The latter applies to the Picoscope. The hardware of this scope is housed in a box that can be connected to a computer with Windows or Macintosh OS using a USB 2.0 or 3.0 (printer) cable.

On the computer, we use the Picoscope software. The scope’s hardware unlocks various software functions; a more extensive (and expensive) scope can thus do more than an entry-level version. The image shows the Automotive (4000-series) scope.

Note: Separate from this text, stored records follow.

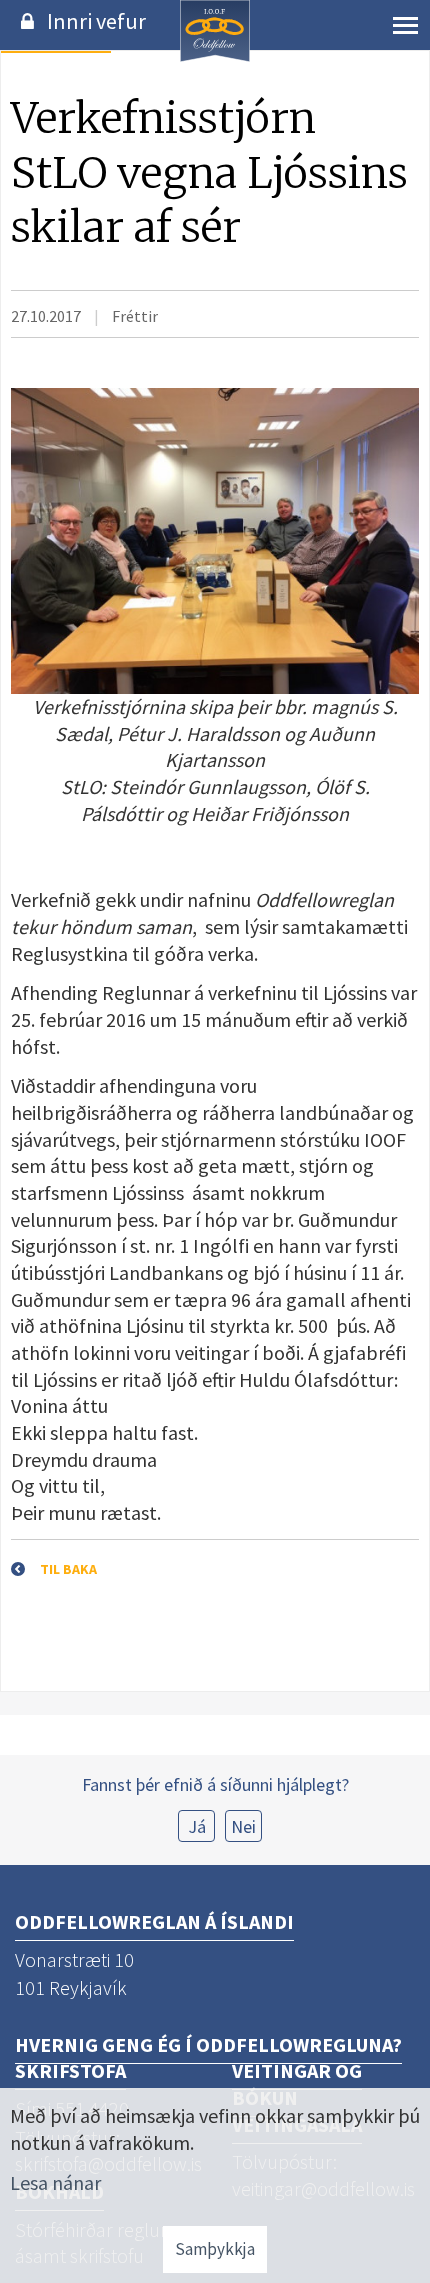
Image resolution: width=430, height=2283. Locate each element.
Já (197, 1826)
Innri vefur (96, 21)
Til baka (68, 1569)
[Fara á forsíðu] (215, 58)
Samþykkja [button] (215, 2249)
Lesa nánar (55, 2182)
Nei (243, 1826)
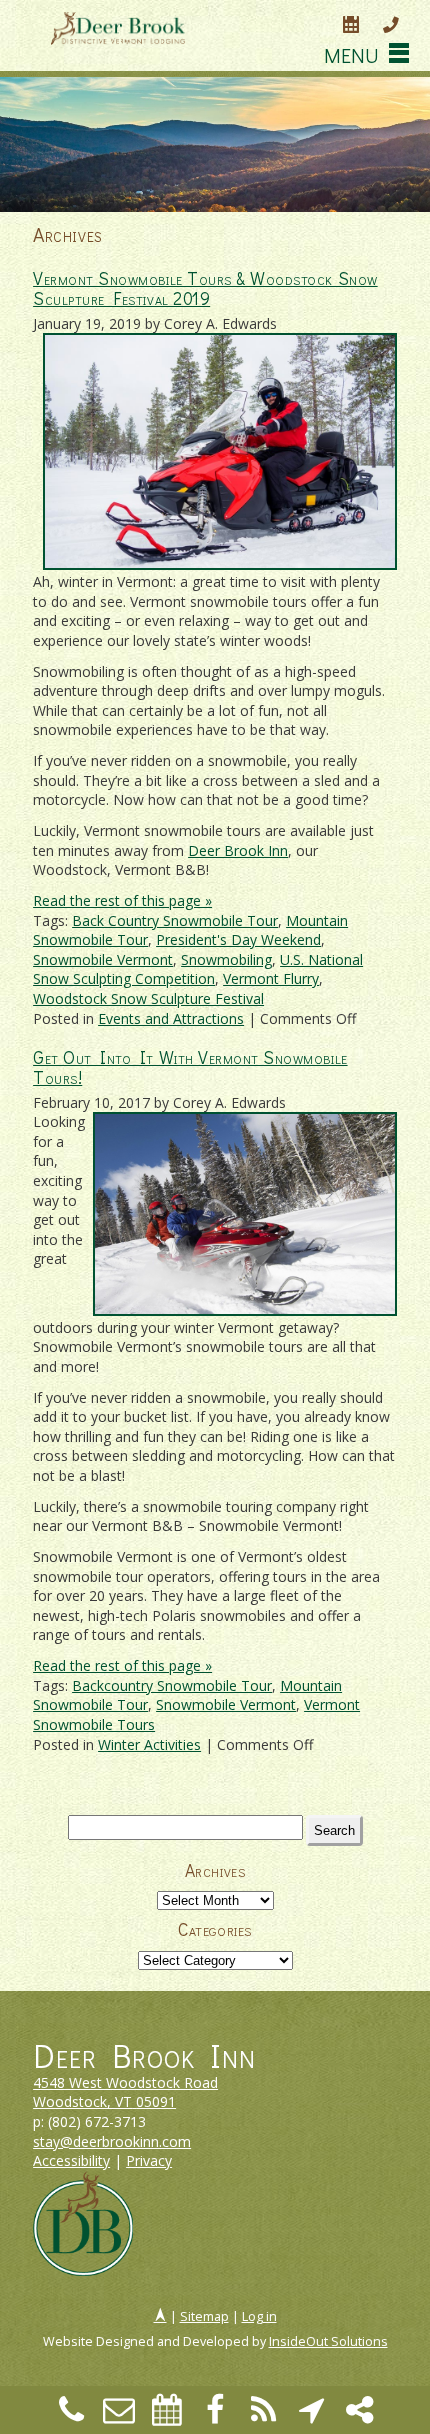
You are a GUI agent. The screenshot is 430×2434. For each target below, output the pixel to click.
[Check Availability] (351, 27)
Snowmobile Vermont (103, 959)
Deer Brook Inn (238, 850)
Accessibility (71, 2160)
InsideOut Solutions (328, 2341)
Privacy (149, 2160)
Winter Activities (149, 1744)
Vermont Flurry (271, 978)
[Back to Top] (160, 2316)
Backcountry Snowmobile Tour (172, 1685)
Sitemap (204, 2316)
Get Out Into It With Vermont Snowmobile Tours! (190, 1067)
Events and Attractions (171, 1018)
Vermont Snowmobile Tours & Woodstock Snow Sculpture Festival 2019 (205, 288)
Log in (259, 2316)
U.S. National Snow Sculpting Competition (198, 969)
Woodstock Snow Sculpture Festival (148, 998)
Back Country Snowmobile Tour (175, 920)
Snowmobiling (226, 959)
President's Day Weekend (238, 939)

The basic settings for measurements with the Picoscope are described in the following paragraphs.

There are different models of the Picoscope. In the automotive field, the following types may be of interest:

Picoscope 2204a:
The Picoscope 2204A is available from €130 and is suitable for most automotive applications. The purchase price is attractive, but keep the following in mind:

The grounds of channel A and B are internally connected. During a dual-channel measurement, there’s no issue if the ground cables are connected to a vehicle ground point. However, if during a dual-channel measurement there’s a voltage on one of the ground cables, the oscilloscope will short-circuit, damaging the hardware;
The measurement range is from -20 to 20 volts. This is ample for measuring a PWM signal or CAN bus, but for higher voltages, for example, the inductive spike of an injector, an extra accessory called an “attenuator” must be used. This reduces the read and measured voltage by a factor of 20. If 60 volts is measured, it will display as 3 volts;
Personally, I don’t like the provided cable set. I prefer to use alternative BNC measurement cables;
Probe needles and crocodile clips make it easy to measure in connectors or connect to positive or ground points.0a

Tips for purchasing these accessories:

Picoscope 2204 option 1 or option 2 without standard measurement cables
Hantek HT201 attenuator 20:1 (Dutch webshop) or via Aliexpress
Measurement cables with BNC connectors0aoption 1 with banana plugs, option 2, option 3 or option 4 with small crocodile clips
Crocodile clips, probes or a set with clips and (extended) probes

An equivalent attenuator is fine. The Hantek is attractively priced, and the original Picoscope attenuator is considerably more expensive but works the same.
When choosing alternative cable sets, it is advisable to select 2.5 mm banana connections, as these are compatible with the probes and crocodile clips.

A laptop less than 10 years old with (preferably) Windows 10 is sufficient to run the software well. The Picoscope software is available for free download from Picotech.com. The 2204a is not an automotive scope, so when downloading, select the 2000-series software. The automotive software does not accept this scope.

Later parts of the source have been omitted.